Reading the liner notes for Lucero’s self-titled debut album, it’s no surprise to see that brothers Cody and Luther Dickinson (of the Grammy-nominated North Mississippi Allstars) had a hand in making this record. Like N.M.A., Memphis-based Lucero successfully combines punk-rock and geographic roots with an authenticity few other bands are able to manage.

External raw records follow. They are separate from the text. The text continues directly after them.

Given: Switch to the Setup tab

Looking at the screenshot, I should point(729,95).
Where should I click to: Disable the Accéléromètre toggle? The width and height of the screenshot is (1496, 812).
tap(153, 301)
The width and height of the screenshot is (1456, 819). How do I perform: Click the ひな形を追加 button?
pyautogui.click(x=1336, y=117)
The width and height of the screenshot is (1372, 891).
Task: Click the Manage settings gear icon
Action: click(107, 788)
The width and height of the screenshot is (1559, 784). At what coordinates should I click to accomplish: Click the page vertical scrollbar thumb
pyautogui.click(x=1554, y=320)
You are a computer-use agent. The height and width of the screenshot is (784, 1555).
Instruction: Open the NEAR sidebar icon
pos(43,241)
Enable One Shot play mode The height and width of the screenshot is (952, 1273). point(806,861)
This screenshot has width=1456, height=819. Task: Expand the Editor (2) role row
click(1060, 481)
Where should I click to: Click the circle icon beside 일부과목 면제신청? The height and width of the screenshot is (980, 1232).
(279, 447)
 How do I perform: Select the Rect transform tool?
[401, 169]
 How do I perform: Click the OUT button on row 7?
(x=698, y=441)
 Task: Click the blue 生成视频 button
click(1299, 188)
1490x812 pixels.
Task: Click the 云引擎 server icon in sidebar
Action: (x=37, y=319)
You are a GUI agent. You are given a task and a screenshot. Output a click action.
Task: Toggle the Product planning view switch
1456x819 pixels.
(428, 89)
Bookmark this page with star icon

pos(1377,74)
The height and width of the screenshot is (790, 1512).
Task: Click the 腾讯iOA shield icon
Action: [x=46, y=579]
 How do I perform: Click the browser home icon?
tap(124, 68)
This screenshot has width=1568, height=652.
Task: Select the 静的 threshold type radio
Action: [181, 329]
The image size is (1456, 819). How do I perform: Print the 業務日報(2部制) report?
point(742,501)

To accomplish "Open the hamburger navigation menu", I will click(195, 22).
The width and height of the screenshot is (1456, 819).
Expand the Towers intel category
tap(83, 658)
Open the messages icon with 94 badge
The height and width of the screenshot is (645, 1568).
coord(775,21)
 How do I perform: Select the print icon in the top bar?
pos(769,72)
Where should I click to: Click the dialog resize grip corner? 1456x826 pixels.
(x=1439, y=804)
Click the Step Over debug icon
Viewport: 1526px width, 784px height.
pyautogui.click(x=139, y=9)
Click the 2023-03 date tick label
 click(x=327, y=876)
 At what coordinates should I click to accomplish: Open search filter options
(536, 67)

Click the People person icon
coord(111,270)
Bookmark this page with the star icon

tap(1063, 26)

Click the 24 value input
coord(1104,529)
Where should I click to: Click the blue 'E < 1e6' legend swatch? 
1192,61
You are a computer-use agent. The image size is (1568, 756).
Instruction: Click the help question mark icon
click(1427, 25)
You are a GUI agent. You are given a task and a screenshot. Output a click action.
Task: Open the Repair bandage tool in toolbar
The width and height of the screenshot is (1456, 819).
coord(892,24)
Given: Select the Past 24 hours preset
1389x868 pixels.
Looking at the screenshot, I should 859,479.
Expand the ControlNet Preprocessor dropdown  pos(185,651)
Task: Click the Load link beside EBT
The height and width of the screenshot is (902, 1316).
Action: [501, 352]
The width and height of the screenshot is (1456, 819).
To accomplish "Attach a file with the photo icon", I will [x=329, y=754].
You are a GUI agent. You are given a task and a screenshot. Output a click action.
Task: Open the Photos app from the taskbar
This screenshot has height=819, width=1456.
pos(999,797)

For Lucero, the distance between the garage and the barroom is short. The quartet (guitarists Brian Venable and Ben Nichols, bassist Roy Berry, and drummer John C. Stubblefield) works its way through midtempo rock songs such as “Little Silver Heart” and hill-country blues numbers such as “Banks Of The Arkansas” with the same lo-fi ease. When combined with the barrelhouse piano of East Memphis Slim and Luther Dickinson’s lap steel, the music really takes off. Band members and guest players alike shine on “Raising Hell”, a song about a little brother that won’t settle down, and “All Sewn Up”, which describes a rock ’n’ roller held together by little more than bad tattoos.
On the album’s closing track, “It Gets The Worst At Night”, it’s easy to forget you’ve heard a hundred other songs about driving all night on a half-tank of gas trying to forget about a girl. Indeed, the ground covered here is nothing new — whiskey, loneliness, girls, guitars. But the songs always seem honest, thanks largely to Nichols’ vocals. The temptation for comparison is strong — Tom Waits, Mike Ness, Ronnie Van Zant, even Springsteen — but Nichols possesses a raspy wistfulness all his own.